A typesetter working with an $n$-letter alphabet has $k$ copies of each letter in his type case; how many $n$-letter words can he compose?
What is the number of $n$-letter words composed from an $n$-letter alphabet such that no letter appears more than $k$ times?
Denoting this number by $T_k(n)$, we have $T_1(n)=n!$ in a trivial way.
For $k=2$ we have, say, $T_2(1)=1$, $T_2(2)=4$, and $T_2(3)=24$; subsequent terms can be computed from $$ T_2(n) = \sum_{k=0}^{n/2} \frac{(n!)^2}{2^k(k!)^2\,(n-2k)!}. $$ The sequence $T_2(n)$ is OEIS A012244. Asymptotically, $$ T_2(n) = C\,(1+\sqrt 2)^n\, (n/e)^n (1+o(1)) $$ where $C=(1+1/\sqrt 2)^{1/2}$.

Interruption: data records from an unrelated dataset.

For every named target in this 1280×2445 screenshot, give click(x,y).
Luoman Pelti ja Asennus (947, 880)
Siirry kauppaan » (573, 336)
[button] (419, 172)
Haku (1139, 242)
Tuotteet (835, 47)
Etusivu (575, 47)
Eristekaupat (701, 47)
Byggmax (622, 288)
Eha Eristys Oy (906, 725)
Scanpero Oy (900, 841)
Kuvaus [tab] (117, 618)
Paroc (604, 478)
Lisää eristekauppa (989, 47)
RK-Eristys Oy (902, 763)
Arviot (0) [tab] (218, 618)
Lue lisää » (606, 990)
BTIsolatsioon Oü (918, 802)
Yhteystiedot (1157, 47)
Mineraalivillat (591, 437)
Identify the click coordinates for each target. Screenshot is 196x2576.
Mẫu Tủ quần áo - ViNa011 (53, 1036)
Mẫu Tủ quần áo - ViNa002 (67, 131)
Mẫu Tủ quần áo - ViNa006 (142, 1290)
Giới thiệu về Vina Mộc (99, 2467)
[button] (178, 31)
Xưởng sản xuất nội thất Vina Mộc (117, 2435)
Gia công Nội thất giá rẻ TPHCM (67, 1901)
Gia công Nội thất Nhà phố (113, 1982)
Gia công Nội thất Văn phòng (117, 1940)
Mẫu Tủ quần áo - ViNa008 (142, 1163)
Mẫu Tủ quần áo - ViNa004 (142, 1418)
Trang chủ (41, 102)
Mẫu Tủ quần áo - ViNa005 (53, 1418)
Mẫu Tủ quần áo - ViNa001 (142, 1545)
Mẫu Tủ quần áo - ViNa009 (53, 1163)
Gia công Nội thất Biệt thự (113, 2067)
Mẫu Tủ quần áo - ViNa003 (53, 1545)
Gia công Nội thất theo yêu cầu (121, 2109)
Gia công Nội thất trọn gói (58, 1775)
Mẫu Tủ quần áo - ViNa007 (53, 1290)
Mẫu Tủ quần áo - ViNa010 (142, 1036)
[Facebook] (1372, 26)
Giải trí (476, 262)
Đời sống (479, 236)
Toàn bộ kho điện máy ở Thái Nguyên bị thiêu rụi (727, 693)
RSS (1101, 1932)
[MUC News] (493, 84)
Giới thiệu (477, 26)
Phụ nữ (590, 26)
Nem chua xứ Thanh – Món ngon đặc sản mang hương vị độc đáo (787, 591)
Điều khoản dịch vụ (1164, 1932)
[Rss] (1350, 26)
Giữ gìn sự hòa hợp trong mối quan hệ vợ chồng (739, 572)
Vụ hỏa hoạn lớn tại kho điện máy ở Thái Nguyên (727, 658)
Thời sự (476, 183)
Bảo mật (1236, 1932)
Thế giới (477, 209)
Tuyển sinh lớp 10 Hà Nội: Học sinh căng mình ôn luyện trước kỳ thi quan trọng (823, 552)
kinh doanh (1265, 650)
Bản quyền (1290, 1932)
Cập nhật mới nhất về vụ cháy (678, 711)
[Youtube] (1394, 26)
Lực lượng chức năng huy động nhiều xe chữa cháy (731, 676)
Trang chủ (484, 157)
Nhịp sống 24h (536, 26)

What happens for $k\ge 3$? It would be great to have an asymptotic formula with an explicit remainder term; that is, without assuming that $k$ is fixed.
This problem is discussed in overwhelming detail in the following paper on arXiv: Coalescence under preimage constraints by Benjamin Otto. The relevant result is Corollary $7.8$, which implies that for fixed $k\ge 2$,
$$ T_k(n)=n!(\rho_k)^{-n}n^{-1/2}(2\pi \tau_k\rho_k \cdot e_{k-2}(\tau_k))^{-1/2}(1+o(1))\qquad \text{as }n\to\infty $$ where
$ e_k(x)=1+x+x^2/2!+\dots+x^k/k!,$
$\tau_k$ is the unique $x\in \mathbb R_{+}$ for which $e_k(x)-te_{k-1}(x)=0,$
$\rho_k=\tau_k/e(\tau_k)$.
I have not checked the details, but this agrees with your $k=2$ result.
I am paraphrasing their notation. They handle the more general case where the number of times each letter is allowed to appear is a set $\mathcal P$, when you are only concerned with $\mathcal P=\{0,1,\dots,k\}$. Whereas they have $e_{\mathcal P}(x)=\sum_{i\in \mathcal P}x^i/i!$, I replaced this with $e_k(x)$.